_Activity_.
Examine the material below. Gather every line in which the string "agent" appears.

_Information given_.
================================
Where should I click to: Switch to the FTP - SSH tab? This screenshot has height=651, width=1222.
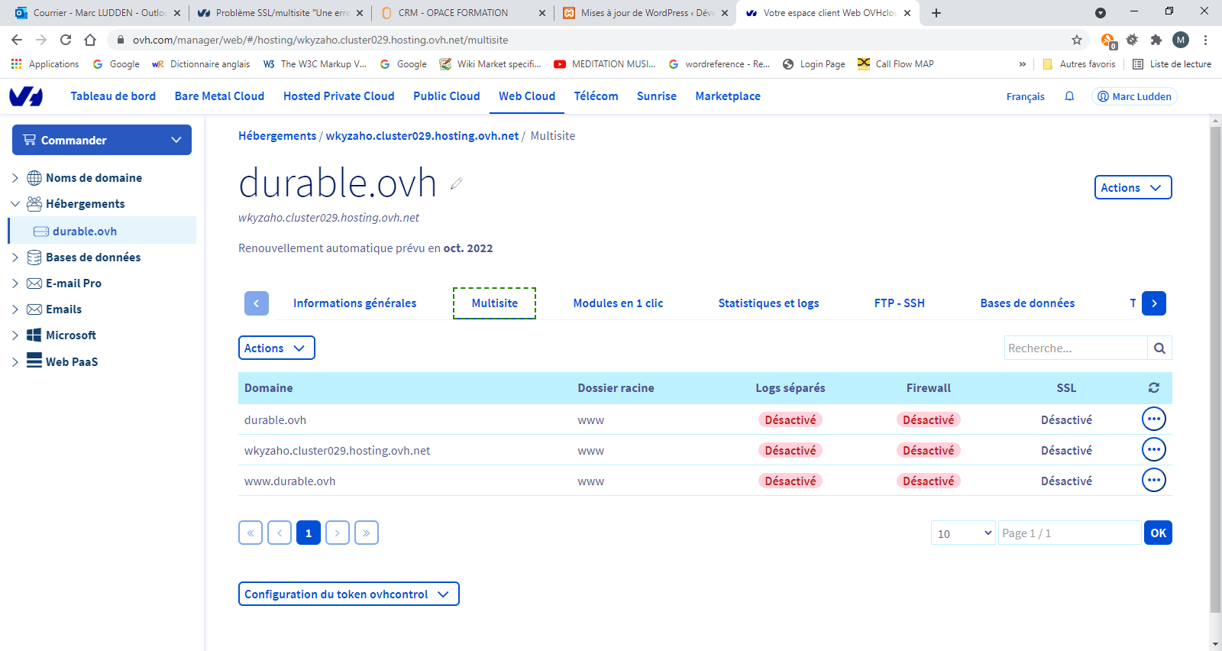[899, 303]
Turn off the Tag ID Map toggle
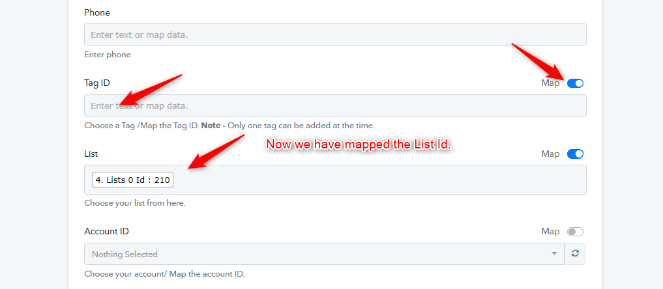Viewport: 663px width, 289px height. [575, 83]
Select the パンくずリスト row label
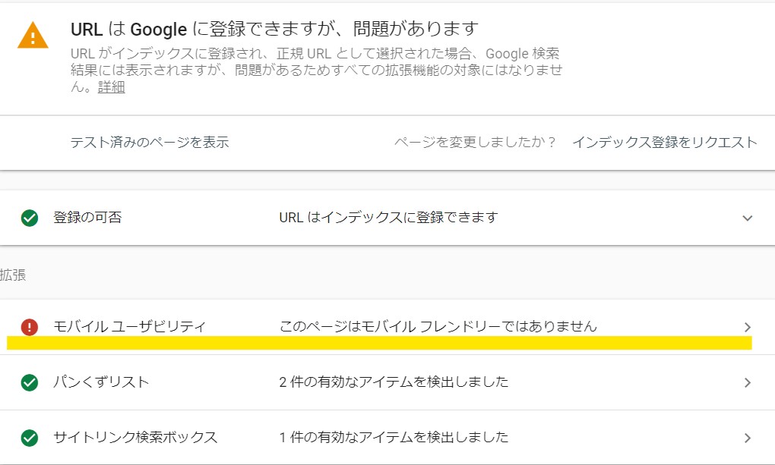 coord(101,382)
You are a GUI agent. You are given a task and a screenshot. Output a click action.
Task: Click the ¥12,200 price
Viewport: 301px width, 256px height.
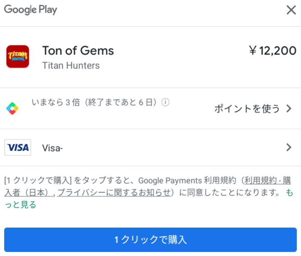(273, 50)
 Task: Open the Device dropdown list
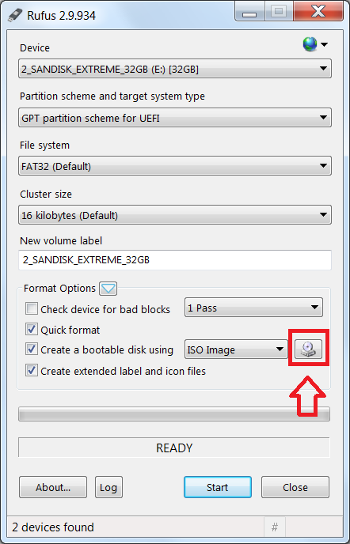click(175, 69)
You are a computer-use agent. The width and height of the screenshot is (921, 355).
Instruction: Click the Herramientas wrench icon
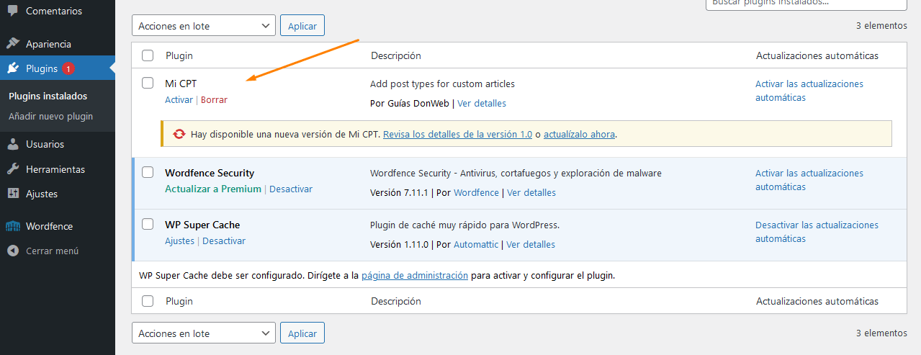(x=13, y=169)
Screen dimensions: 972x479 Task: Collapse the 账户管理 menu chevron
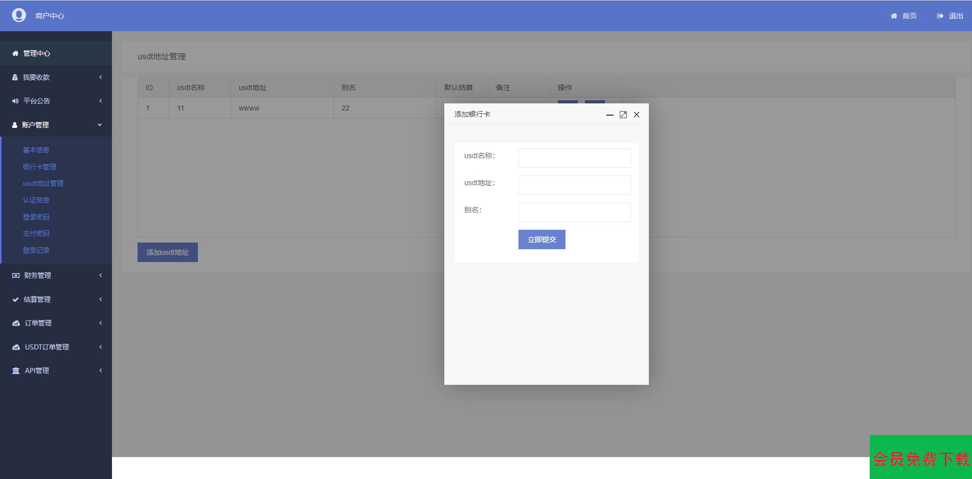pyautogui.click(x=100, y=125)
================================
_The completed task_.
You are a GUI agent. You are given a task and a screenshot. Output a click action.
You are a computer-use agent. The width and height of the screenshot is (921, 355).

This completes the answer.